I took some inspirations from the original idea
Everyone is free to participate. I suggest using Git
as a VCS
I can create an organisation (why not "Löve Cthulhu"), and add anyone who want to be in.
Then we set a repository for the current project, and we start pushing commits.
Once started, the show will take place for 3 days
We will be all aiming to make a playable game prototype.
We do not have a general theme, and we do not know what we will come up with,
but we are striving to to have something fun
in the end.
The project itself (source code and assets) have to be licensed.
Suggestions: MIT ? GPL ? zLib ?
- A minimal code will be provided (by me), but it will be nothing constraining.

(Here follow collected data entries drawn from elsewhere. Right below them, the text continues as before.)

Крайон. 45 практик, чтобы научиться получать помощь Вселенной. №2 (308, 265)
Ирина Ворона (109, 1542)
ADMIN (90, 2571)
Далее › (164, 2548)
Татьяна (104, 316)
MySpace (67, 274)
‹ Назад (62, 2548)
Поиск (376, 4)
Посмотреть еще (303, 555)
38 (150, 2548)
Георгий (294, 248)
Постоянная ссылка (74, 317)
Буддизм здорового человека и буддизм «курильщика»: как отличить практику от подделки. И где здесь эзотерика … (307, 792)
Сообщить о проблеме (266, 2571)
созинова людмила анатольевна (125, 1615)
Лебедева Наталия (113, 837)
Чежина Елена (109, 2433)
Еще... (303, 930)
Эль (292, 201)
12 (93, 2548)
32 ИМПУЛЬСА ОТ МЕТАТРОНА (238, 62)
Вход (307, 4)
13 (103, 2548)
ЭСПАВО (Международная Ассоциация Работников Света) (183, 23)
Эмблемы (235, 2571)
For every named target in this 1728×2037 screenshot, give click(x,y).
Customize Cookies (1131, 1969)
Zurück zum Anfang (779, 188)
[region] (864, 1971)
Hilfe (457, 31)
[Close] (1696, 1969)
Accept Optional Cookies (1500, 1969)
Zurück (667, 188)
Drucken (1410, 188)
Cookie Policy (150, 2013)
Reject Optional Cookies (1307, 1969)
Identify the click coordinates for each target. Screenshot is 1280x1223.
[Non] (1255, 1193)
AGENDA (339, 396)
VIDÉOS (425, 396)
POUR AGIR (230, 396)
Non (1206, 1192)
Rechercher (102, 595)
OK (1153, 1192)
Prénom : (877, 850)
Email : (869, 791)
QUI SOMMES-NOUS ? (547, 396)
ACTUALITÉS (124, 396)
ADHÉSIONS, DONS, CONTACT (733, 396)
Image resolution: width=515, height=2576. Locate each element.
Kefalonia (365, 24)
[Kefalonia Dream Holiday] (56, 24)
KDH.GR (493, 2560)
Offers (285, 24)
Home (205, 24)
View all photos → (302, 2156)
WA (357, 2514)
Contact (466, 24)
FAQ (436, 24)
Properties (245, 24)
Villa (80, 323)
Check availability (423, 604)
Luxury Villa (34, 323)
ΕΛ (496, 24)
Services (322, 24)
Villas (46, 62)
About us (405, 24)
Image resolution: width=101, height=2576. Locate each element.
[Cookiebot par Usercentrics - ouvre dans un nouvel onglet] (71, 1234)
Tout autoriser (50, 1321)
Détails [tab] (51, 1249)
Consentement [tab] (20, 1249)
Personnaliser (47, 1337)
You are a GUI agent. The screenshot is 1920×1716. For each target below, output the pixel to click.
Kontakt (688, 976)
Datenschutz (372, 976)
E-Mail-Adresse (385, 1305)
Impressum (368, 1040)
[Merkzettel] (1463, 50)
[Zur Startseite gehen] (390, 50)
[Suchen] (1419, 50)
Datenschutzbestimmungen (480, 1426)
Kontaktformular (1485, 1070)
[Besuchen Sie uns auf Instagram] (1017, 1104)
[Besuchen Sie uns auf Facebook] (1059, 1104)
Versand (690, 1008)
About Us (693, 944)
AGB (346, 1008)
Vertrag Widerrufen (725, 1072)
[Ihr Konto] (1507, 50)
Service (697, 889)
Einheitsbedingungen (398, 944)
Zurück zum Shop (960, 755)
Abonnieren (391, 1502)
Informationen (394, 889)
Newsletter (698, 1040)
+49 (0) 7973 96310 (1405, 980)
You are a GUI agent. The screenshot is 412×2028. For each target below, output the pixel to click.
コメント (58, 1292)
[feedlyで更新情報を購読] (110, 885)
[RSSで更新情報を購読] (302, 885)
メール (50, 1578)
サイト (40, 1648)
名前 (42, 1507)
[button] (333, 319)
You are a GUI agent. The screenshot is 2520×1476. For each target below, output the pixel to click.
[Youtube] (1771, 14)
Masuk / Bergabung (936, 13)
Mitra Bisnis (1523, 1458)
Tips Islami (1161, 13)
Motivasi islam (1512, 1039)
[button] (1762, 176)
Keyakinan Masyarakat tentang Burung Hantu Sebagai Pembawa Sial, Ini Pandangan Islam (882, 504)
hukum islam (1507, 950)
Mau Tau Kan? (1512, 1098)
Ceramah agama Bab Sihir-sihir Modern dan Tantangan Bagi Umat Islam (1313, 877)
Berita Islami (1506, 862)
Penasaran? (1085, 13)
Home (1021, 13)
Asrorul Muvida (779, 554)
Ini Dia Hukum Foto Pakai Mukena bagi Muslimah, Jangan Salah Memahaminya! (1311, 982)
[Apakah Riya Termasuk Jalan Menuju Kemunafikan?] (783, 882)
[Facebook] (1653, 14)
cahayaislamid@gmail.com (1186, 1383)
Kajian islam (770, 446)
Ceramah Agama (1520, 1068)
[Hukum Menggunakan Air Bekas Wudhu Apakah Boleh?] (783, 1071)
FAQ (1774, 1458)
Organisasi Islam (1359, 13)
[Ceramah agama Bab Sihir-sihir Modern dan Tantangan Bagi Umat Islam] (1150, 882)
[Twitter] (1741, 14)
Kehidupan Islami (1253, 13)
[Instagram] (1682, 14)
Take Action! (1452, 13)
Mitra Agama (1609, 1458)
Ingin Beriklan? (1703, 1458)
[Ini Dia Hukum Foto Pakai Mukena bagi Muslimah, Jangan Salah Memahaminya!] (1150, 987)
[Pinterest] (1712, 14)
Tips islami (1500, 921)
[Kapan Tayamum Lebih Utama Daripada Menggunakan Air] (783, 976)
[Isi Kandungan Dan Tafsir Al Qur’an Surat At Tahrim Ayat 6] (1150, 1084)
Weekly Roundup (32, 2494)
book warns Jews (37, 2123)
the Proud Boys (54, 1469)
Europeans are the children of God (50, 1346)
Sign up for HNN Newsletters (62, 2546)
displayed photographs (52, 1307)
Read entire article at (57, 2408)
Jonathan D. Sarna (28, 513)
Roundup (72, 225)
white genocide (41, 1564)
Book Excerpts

- All the source code will lie in a single file, named main.lua
- A conf.lua
file is provided for start, and should remain untouched.
- Everyone can push new code in main.lua
- Existing source code can be altered, but it has to be specific and conservative as much as possible.
- Change numeric/string values
- Add/remove a new clause to a conditional statement
- Extend existing functions to support additional parameters
- Comment code
- Do not override existing user-defined functions
- Do not alter Lua's standard libraries and environment (if you need new functions, write them).
- Each commit results in a new version of the project.
- You must submit valid code
(i.e. your code must not crash).
- When pushing code, make sure that you are committing over the latest version
. If someone just pushed
something, clone the latest sources and restage our changes over before pushing again.
- You should not commit twice (or more) in a row.
- You are free to use/include any types of assets (images, sounds, fonts).
- Those assets have to be free of copyright restrictions
- No libraries/dependency
(pure Lua or external *.dlls/ *.so) allowed
. If you need a specific feature which is not provided by Lua's standard libraries, write it on your own.